William Engdahl trouxe um detalhamento conciso do funcionamento desse comércio. Nos dias que se seguiram imediatamente ao 11 de setembro, o principal ator do comércio de ópio no Afeganistão era ninguém menos que Ahmed Wali Karzai, irmão do presidente e agente da CIA. Eu o entrevistei em Quetta, capital do Baluquistão, em outubro de 2001 (a entrevista pode ser encontrada no Forever Wars). Ele, obviamente, não falou sobre ópio.

Ahmed Karzai foi apagado em sua casa em Helmand, em um ataque bem ao estilo Máfia, em 2011. Helmand, por acaso, é a Central do Ópio do Afeganistão. Em 2017, seguindo as pistas de investigações anteriores, feitas por Seymour Hersh e Alfred McCoy, entre outros, eu detalhei o funcionamento da rota da heroína no Afeganistão.

O Novo Grande Jogo 3.0 começou

O que quer que venha a acontecer a seguir trará camadas e mais camadas de jogo de sombras. McKenzie, da CENTCOM, em uma audiência a portas  fechadas da Comissão das Forças Armadas da Câmara de Representantes dos Estados Unidos, disse, basicamente, que eles ainda estão “tentando resolver” o que fazer em seguida.

----------------------------------------

▶ **ENUNCIADO A**
Nos registros, desde o início até a linha que contém "including (322, 702)", inclusive, troque "description" por "summary" e reescreva apenas essas linhas, mantendo todo o resto inalterado. Deixe as imagens fora da resposta.

▶ **DADOS BRUTOS**
----------------------------------------

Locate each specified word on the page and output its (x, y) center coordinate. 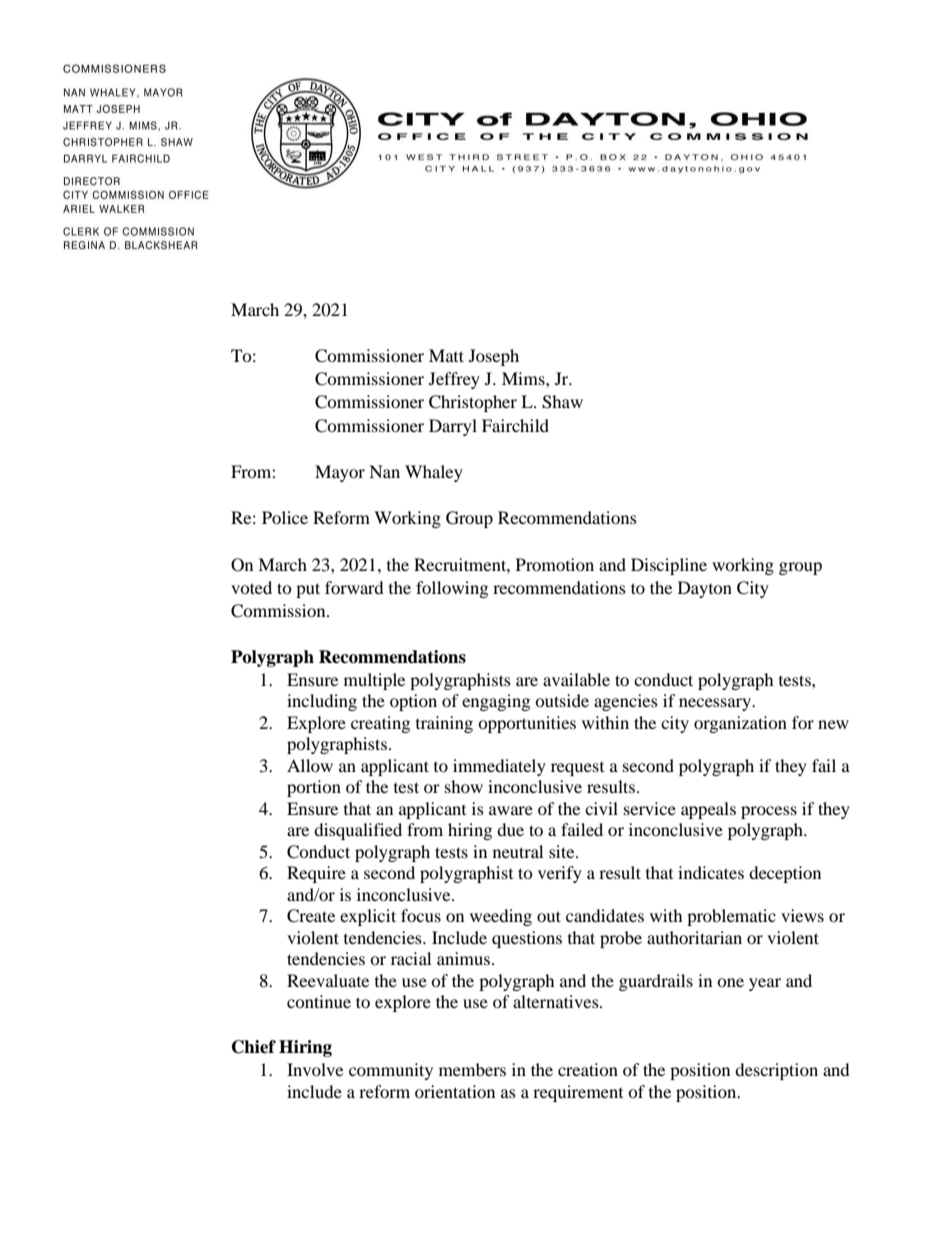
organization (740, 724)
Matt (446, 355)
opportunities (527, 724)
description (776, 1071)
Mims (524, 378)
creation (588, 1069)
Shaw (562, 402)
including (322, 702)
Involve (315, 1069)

----------------------------------------

▶ **ENUNCIADO B**
Reproduza fielmente o trecho do texto sobre o comércio de ópio no Afeganistão que vai de "Ahmed Karzai foi" até "heroína no Afeganistão.", inclusive.

▶ **RESPOSTA DO EXERCÍCIO A**
Locate each specified word on the page and output its (x, y) center coordinate. 
organization (740, 724)
Matt (446, 355)
opportunities (527, 724)
summary (776, 1071)
Mims (524, 378)
creation (588, 1069)
Shaw (562, 402)
including (322, 702)

▶ **RESPOSTA DO EXERCÍCIO B**
Ahmed Karzai foi apagado em sua casa em Helmand, em um ataque bem ao estilo Máfia, em 2011. Helmand, por acaso, é a Central do Ópio do Afeganistão. Em 2017, seguindo as pistas de investigações anteriores, feitas por Seymour Hersh e Alfred McCoy, entre outros, eu detalhei o funcionamento da rota da heroína no Afeganistão.